Exercise aim → Convert the lines of the records from the one containing "You are a GUI" through the one containing "(x=246, y=358)", inclusive, into a JSON list of strings with one string per line, omitting blank lines.

═════ Records for the exercise

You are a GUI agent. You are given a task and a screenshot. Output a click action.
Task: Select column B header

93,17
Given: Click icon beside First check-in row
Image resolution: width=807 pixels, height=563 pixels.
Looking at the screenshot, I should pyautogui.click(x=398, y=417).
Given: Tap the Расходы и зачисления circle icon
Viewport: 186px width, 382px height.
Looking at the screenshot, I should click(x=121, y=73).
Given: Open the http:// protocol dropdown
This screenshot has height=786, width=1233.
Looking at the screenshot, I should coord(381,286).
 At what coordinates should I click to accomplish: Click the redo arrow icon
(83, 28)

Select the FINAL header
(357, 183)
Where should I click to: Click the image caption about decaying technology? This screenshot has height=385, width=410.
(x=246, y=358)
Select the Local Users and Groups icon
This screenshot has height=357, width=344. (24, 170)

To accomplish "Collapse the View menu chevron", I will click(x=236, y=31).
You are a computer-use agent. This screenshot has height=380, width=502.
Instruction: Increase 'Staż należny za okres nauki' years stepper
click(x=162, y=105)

══════════
═════ Records for the exercise

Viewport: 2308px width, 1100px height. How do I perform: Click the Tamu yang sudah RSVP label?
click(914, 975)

══════════
═════ Records for the exercise

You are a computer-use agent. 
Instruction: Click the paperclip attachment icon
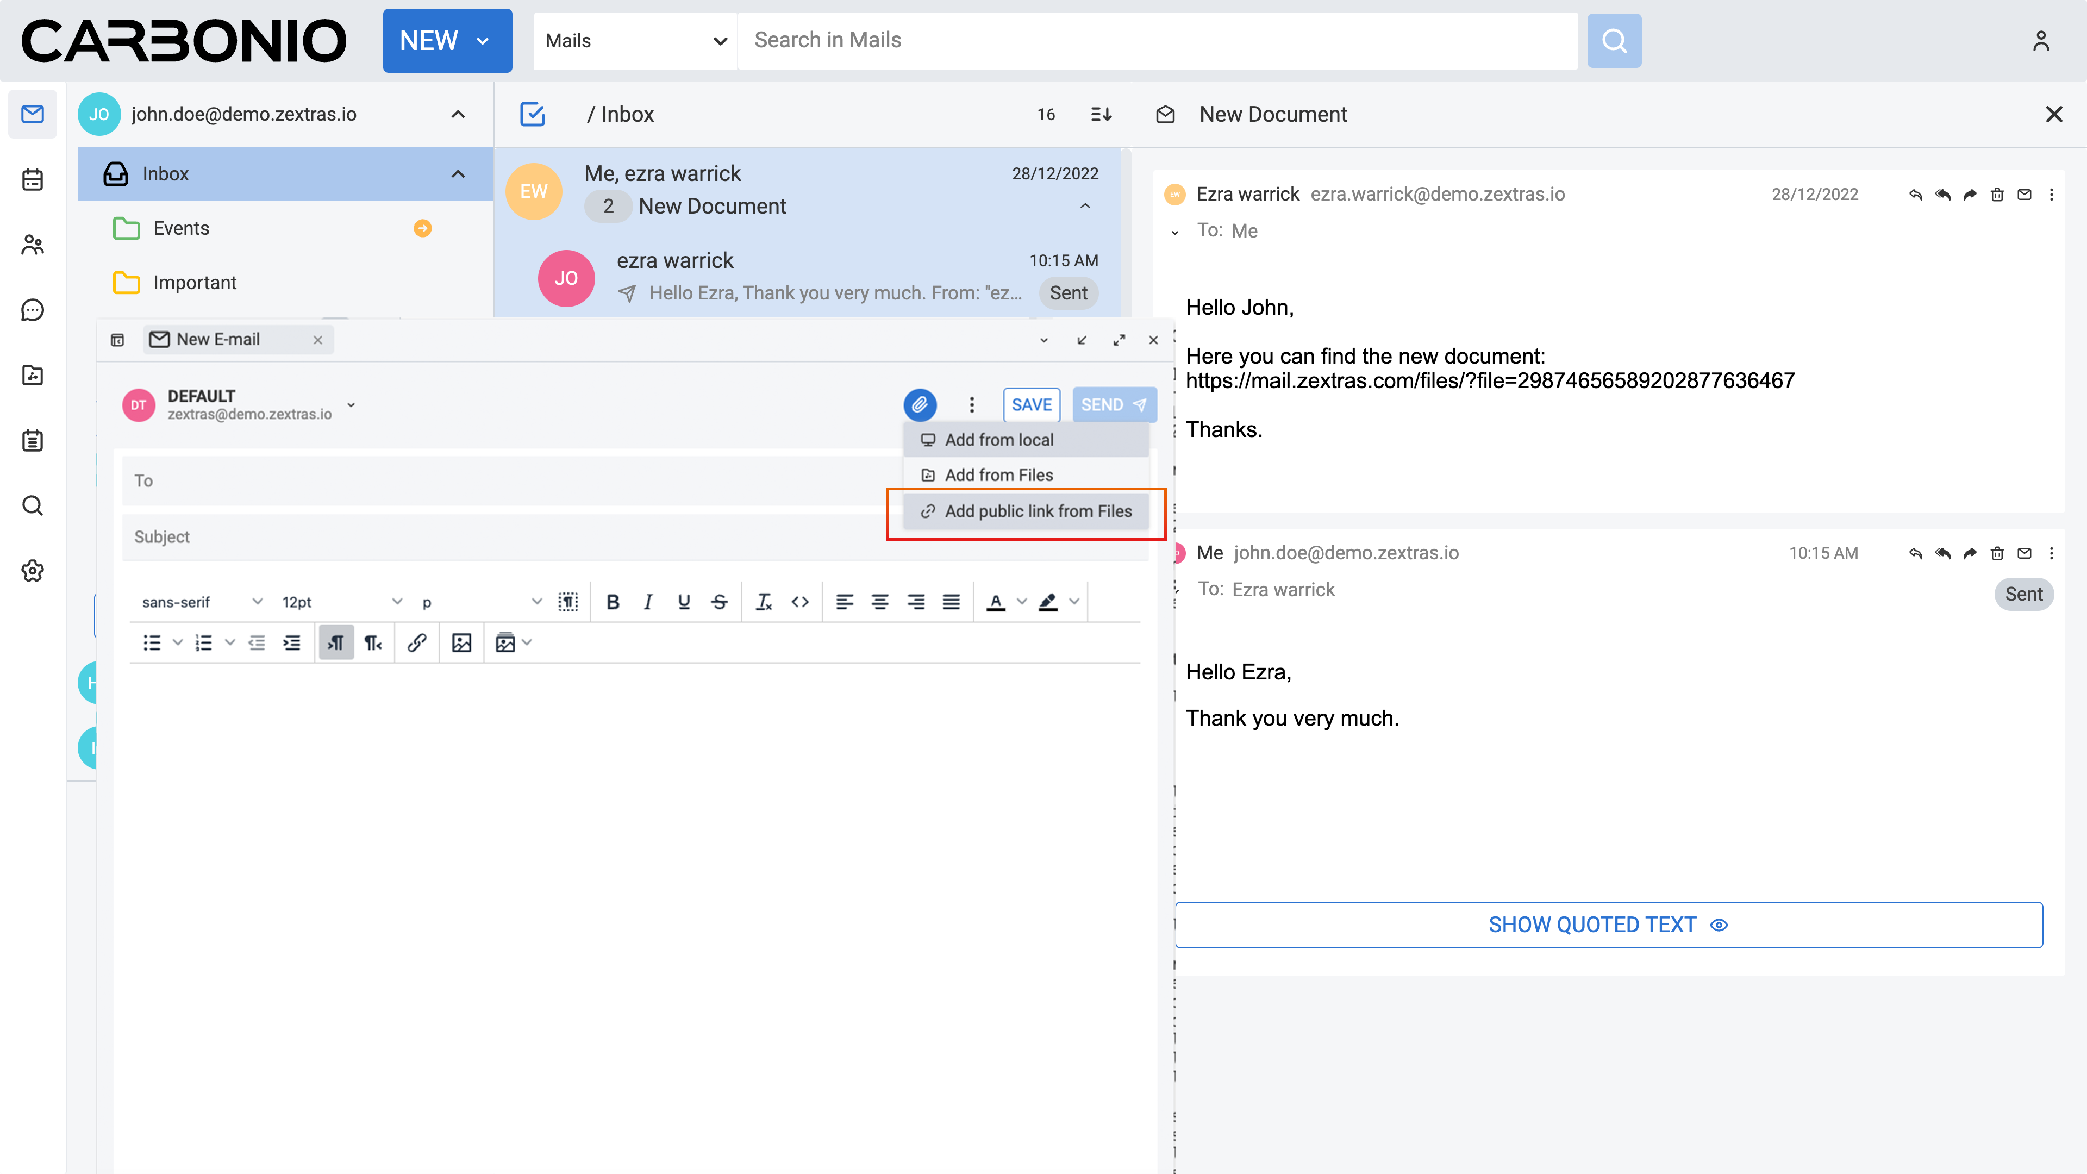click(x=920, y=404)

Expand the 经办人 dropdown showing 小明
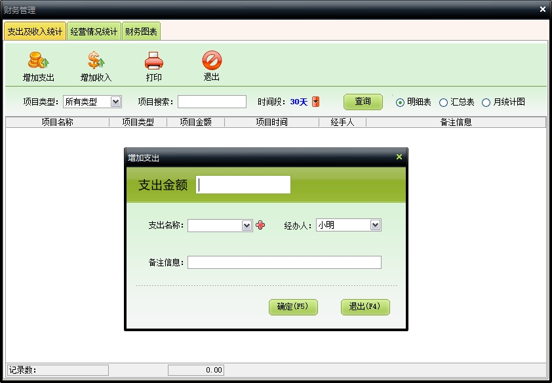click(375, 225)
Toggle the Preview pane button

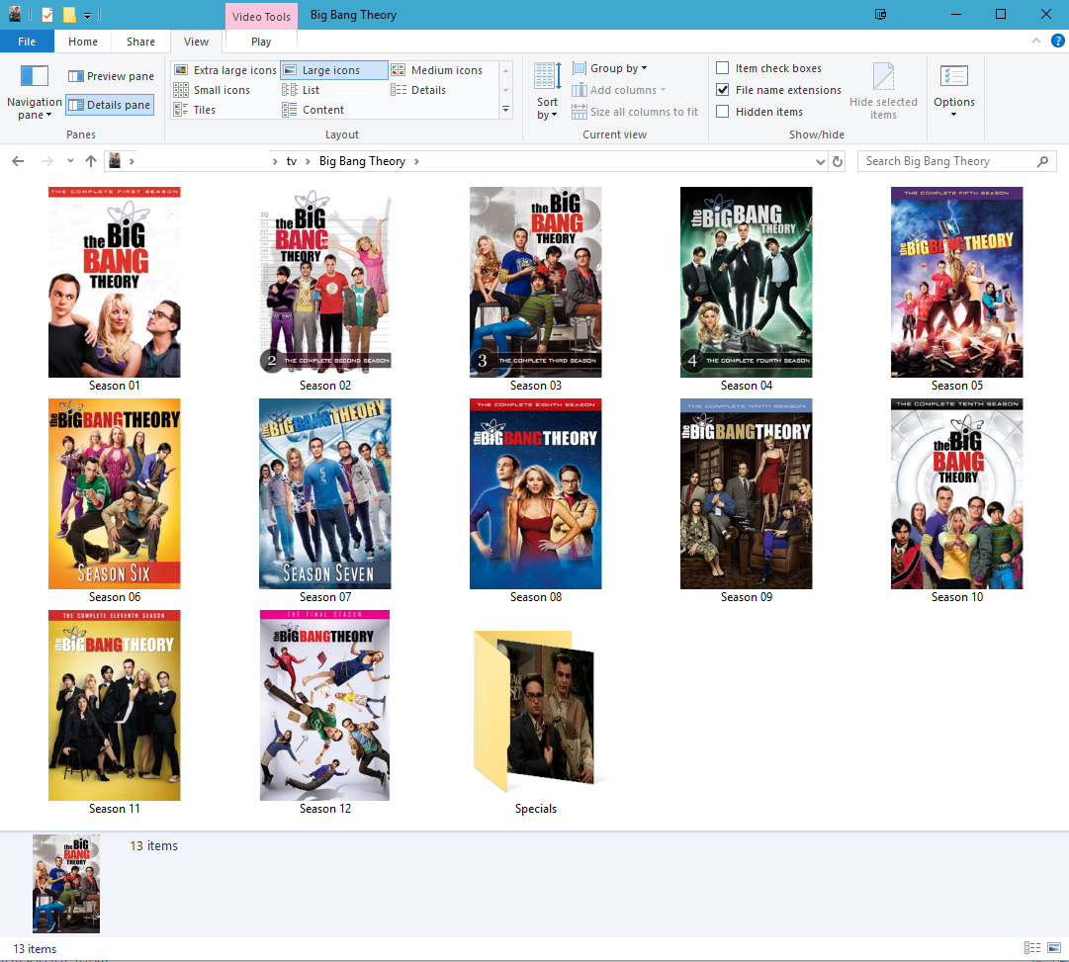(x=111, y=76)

══════════

Final answer →
[
  "You are a GUI agent. You are given a task and a screenshot. Output a click action.",
  "Task: Select column B header",
  "93,17",
  "Given: Click icon beside First check-in row",
  "Image resolution: width=807 pixels, height=563 pixels.",
  "Looking at the screenshot, I should pyautogui.click(x=398, y=417).",
  "Given: Tap the Расходы и зачисления circle icon",
  "Viewport: 186px width, 382px height.",
  "Looking at the screenshot, I should click(x=121, y=73).",
  "Given: Open the http:// protocol dropdown",
  "This screenshot has height=786, width=1233.",
  "Looking at the screenshot, I should coord(381,286).",
  " At what coordinates should I click to accomplish: Click the redo arrow icon",
  "(83, 28)",
  "Select the FINAL header",
  "(357, 183)",
  "Where should I click to: Click the image caption about decaying technology? This screenshot has height=385, width=410.",
  "(x=246, y=358)"
]